I decided to knit this pillow with no pattern from scratch because I couldn’t find a pattern that used the yarns and needles that I already had. 

It’s super important to me that knitting is accessible to everyone. I have a pretty big yarn stash and sometimes I just want to knit something right now and I don’t want to go get more supplies. I mean I always want more yarn but that’s not always feasible. 

I wanted to share how you can pick up and knit with any supplies, any yarn or needles. 

So to get started with this pillow I picked my yarns and what size needles I wanted to use. I wanted to knit with multiple strands of yarn to achieve my own colorway. I also wanted to use larger needles so I could have larger, more obvious stitches (I also wanted it to knit up a little faster).

I used three strands of yarn but less than a full skein of each of them. I picked Lion Brand’s Wool Ease, Thick and Quick, Lion Brand’s Jiffy, and a variegated worsted weight yarn from my stash. That’s a super chunky (size 6), chunky (size 5), and worsted (size 4). 

I also used US 19, 15 mm circular knitting needles because they gave me the stitch definition I was looking for.

Now let’s get into it.


Your choice of knitting needles 

Crochet Hook (Optional)

Your choice of yarns


Yarn/Darning needle

Stitch Marker

Measuring Tape

Pick Your Supplies 

You don’t have to pick three strands of yarn like I did. You can use as many or as few as you’d like. When picking your needles make sure that you pick a pair that work with what you choose.

You might not like the outcome, if you pick one strand of worsted weight yarn and really large needles that give you super loose stitches. Be sure that you pick needles that make sense with your yarn choice.

Make your Gauge 

This is the most important part for this project. I personally hate making a gauge swatch, but sometimes it’s a necessary evil.  When I knit this pillow I started over at least 3 times because I didn’t want to make a gauge swatch, but I eventually gave in.

To make your gauge swatch, be sure to use the needles and the yarns you want to use for your pillow. Then knit a square using stockinette stitch.

This pillow is knit in the round but your gauge will be knit flat.

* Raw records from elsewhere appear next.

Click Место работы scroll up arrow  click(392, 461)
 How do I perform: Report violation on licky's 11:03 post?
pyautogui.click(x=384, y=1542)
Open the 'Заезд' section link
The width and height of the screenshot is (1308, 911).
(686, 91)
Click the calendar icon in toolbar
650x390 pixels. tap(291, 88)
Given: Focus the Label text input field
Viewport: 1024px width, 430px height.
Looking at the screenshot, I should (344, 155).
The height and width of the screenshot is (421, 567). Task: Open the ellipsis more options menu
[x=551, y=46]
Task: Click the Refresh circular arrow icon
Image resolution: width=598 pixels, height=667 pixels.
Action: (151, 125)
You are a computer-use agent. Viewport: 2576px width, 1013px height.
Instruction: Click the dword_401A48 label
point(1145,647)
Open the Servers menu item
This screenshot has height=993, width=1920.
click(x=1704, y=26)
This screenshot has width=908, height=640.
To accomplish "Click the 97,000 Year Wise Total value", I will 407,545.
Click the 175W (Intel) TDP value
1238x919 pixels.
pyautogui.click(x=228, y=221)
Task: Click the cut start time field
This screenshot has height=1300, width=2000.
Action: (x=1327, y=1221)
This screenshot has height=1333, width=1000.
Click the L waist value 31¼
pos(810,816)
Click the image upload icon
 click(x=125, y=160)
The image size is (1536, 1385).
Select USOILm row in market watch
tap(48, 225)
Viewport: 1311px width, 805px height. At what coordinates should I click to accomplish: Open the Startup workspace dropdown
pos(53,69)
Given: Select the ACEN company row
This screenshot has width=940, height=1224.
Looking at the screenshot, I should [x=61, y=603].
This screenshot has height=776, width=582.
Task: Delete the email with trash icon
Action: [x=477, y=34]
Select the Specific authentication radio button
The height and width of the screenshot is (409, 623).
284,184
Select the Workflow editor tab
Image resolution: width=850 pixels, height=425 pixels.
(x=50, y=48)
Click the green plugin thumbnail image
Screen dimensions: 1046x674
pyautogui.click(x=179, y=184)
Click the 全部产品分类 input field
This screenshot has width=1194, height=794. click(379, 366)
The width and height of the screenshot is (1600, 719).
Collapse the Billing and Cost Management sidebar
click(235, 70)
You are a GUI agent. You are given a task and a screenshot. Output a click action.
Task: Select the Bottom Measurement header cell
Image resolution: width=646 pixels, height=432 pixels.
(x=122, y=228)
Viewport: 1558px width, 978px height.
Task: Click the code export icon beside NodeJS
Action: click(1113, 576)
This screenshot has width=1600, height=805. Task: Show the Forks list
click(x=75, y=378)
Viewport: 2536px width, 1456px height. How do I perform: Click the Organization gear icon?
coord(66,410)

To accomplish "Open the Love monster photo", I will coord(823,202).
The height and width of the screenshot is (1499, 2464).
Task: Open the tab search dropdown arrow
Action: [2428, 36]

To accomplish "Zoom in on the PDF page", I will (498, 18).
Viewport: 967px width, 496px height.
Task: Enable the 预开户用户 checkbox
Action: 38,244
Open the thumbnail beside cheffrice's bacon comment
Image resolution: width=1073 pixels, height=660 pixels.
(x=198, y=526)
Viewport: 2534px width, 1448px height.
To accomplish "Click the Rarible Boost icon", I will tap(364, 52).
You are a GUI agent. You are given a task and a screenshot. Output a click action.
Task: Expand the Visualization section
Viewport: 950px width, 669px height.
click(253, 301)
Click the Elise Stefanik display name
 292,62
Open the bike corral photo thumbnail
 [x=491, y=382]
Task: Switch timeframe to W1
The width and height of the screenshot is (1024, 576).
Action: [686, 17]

If you’re using lots of chunky yarn cast on at least 10 stitches.

To knit stockinette flat, knit your first row and purl your second, and repeat. Knit until your square measures over 6 inches by 6 inches.

After you finish with your swatch, don’t cut your yarn. You can unwind it and use that yarn for your pillow, so you don’t waste any yarn.

Next pull out your measuring tape.

Measure how many stitches and rows you have in 4 inches. Let’s say it’s 6 stitches in 4 inches.

I used a 16 x 16 pillow form.

So next is a bit of math.

We’ll call the amount of stitches for you cast on S.

6 stitches / 4 inches = S / 16 inches

6 x 16 = 96. 4 x S = S4

96 = S4

96 / 4 = S

S = 24

So to achieve a 16 inch wide pillow you need to cast on 24 stitches. 

I enjoy knitting this pillow in the round because you only have to close the top and bottom. 

Your next step is to double the cast on and I added 2 stitches to accommodate for the sides. You want the pillow cover to be snug but to still fit.

So your cast on would be 50.

Knit Your Pillow 

Knit in the round until your pillow cover measures 17 inches long and bind off all your stitches.

I knit in stockinette stitch. Because you’re knitting in the round you will knit every stitch. 

Finishing Up Your Pillow 

I used a crochet hook to close the top and bottom of my pillow. I only used one strand of yarn to crochet the top and bottom. 

Because white was the base color of the pillow I used white yarn to close the pillow.

To close pillow single crochet through your cast on and bind off stitches.

If you don’t have a crochet hook use your yarn needle to whip stitch the pillow closed.